Cameron, dal canto suo, assicura che farà di tutto per incidere sul documento relativo all'agenda strategica per i prossimi cinque anni. Esso dovrà prevedere che, nell'ambito del rafforzamento dell'integrazione europea, non verrà preclusa ai singoli stati la possibilità di prendere proprie decisioni in merito. 

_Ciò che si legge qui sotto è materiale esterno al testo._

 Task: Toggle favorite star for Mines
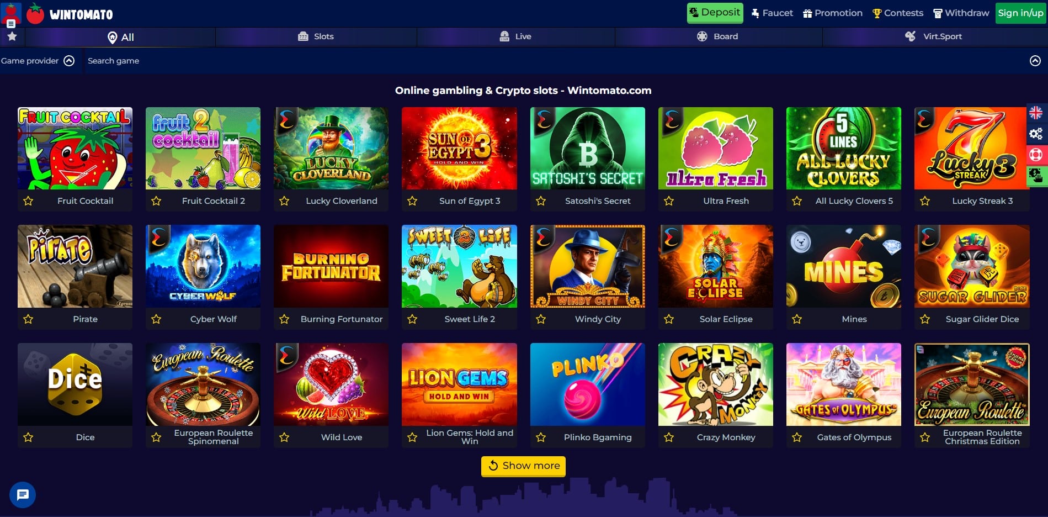pos(797,319)
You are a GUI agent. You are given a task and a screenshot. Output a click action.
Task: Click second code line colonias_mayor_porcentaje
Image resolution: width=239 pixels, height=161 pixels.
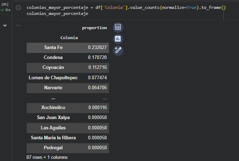point(57,14)
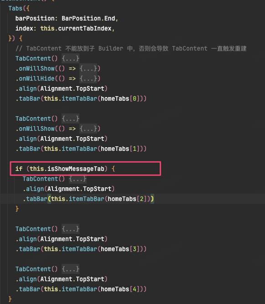Screen dimensions: 265x304
Task: Expand the onWillHide folded body
Action: click(x=88, y=78)
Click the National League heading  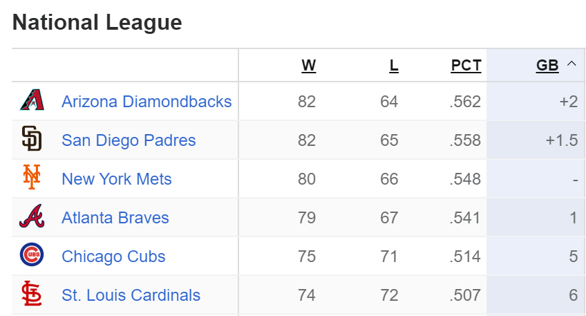(97, 23)
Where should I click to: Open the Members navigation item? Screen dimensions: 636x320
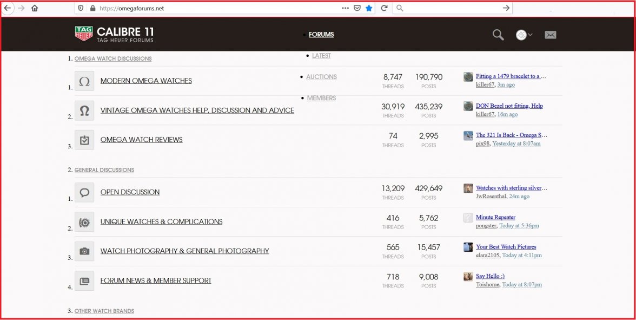[x=321, y=98]
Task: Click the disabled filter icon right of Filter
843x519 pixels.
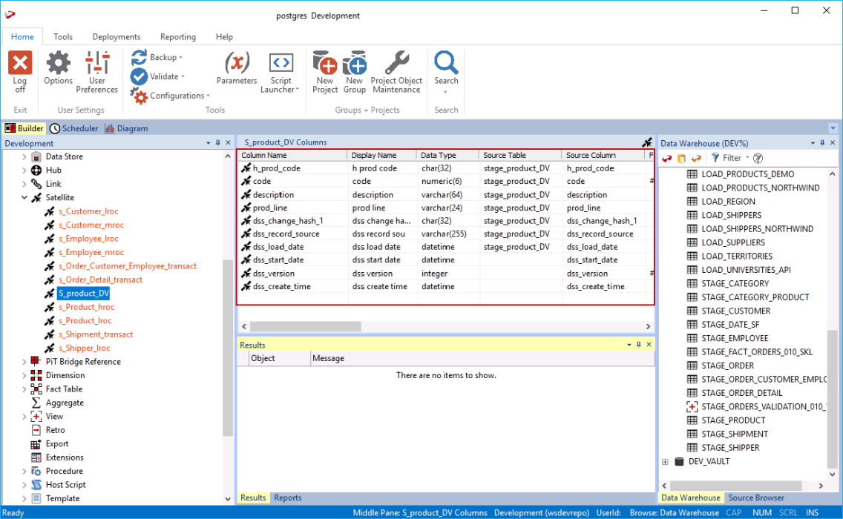Action: click(x=758, y=158)
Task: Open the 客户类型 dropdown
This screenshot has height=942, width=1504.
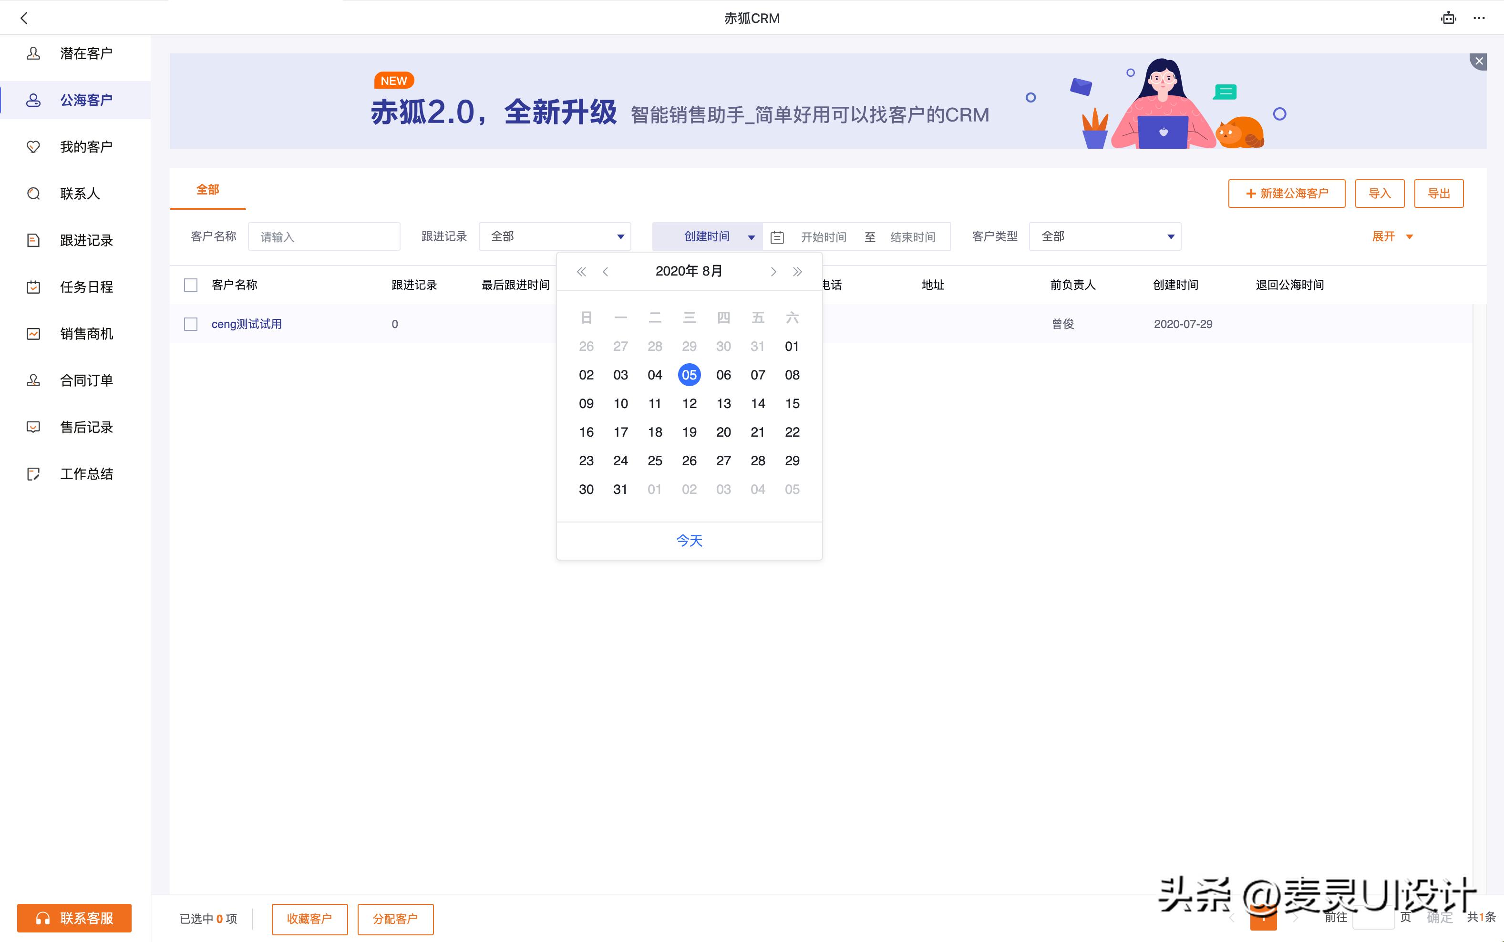Action: (x=1104, y=236)
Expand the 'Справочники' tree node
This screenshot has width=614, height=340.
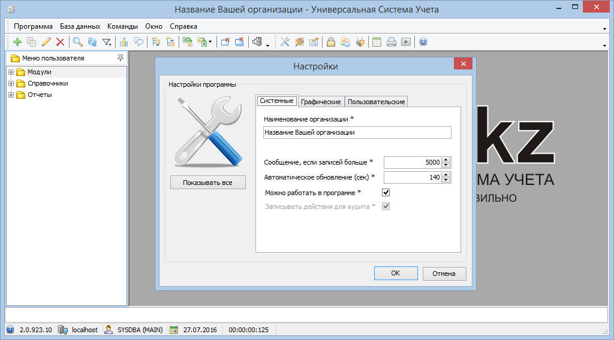coord(11,84)
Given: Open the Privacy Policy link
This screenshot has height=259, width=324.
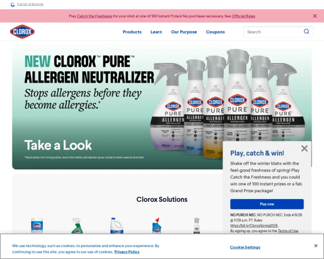Looking at the screenshot, I should 127,252.
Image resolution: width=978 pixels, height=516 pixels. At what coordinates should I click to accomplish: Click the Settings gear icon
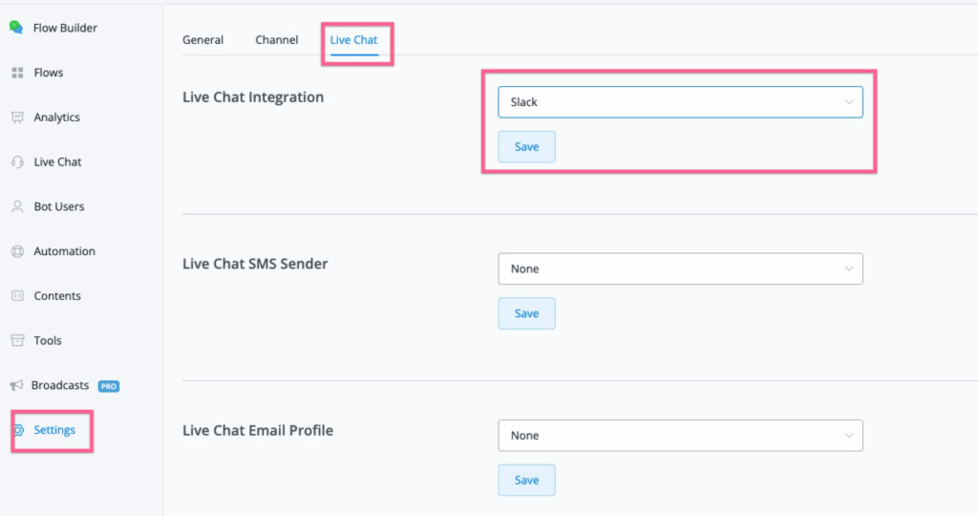[18, 430]
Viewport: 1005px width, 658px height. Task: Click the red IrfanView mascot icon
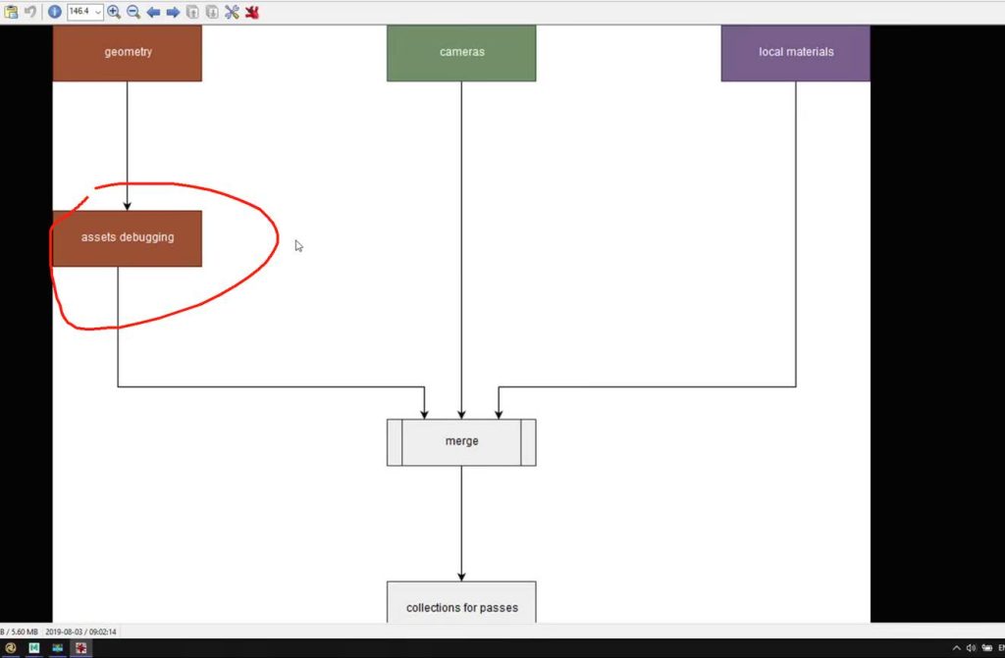252,12
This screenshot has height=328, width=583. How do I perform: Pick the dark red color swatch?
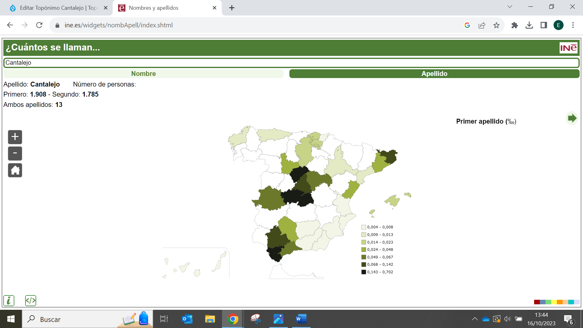click(x=537, y=302)
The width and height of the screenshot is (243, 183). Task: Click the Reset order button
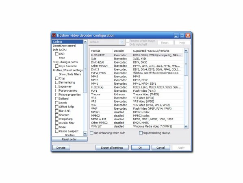[x=69, y=139]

L'ex segretario della difesa Liam Fox, intervistato sull'argomento, ritiene che l'aver perso il match su Juncker non avrebbe indebolito Cameron, né il ruolo della Gran Bretagna in Europa. 
"The prime minister has shown Britain will not take a back-seat approach to reform of the European Union," spiega. "If Juncker represents an even more integrated EU, then the prime minister has shown he supports an agenda for reform."
Di tutt'altro avviso e impegnato a premere l'acceleratore dell'anti europeismo è, ça va sans dire,
il leader del partito euroscettico Ukip, Nigel Farage, secondo cui la sconfitta di Cameron rispetto alla nomina del presidente della commissione, avrebbe minato la reale possibilità, per il primo ministro inglese, di rinegoziare le relazioni Londra-Bruxelles. 

E, secondo Farage, le mosse di avvicinamento di Angela Merkel non sarebbero genuine: 

"She said countries can move at different paces, while some can get there more quickly than others, but she wasn't for a moment suggesting that Britain can opt out of the principle of an ever-closer union … What I saw yesterday was the prime minister utterly humiliated, looking like a loser who had learnt nothing, still insisting, though it's rather more difficult, that he can renegotiate our position. He can't."
Insomma, la costruzione della nuova europa dopo la tornata elettorale dello scorso maggio sembra aver agitato ancor di più le acque della mai tranquilla membership inglese nell'Ue. 
Non resta che aspettare. 
E, di sicuro, ne vedremo delle belle.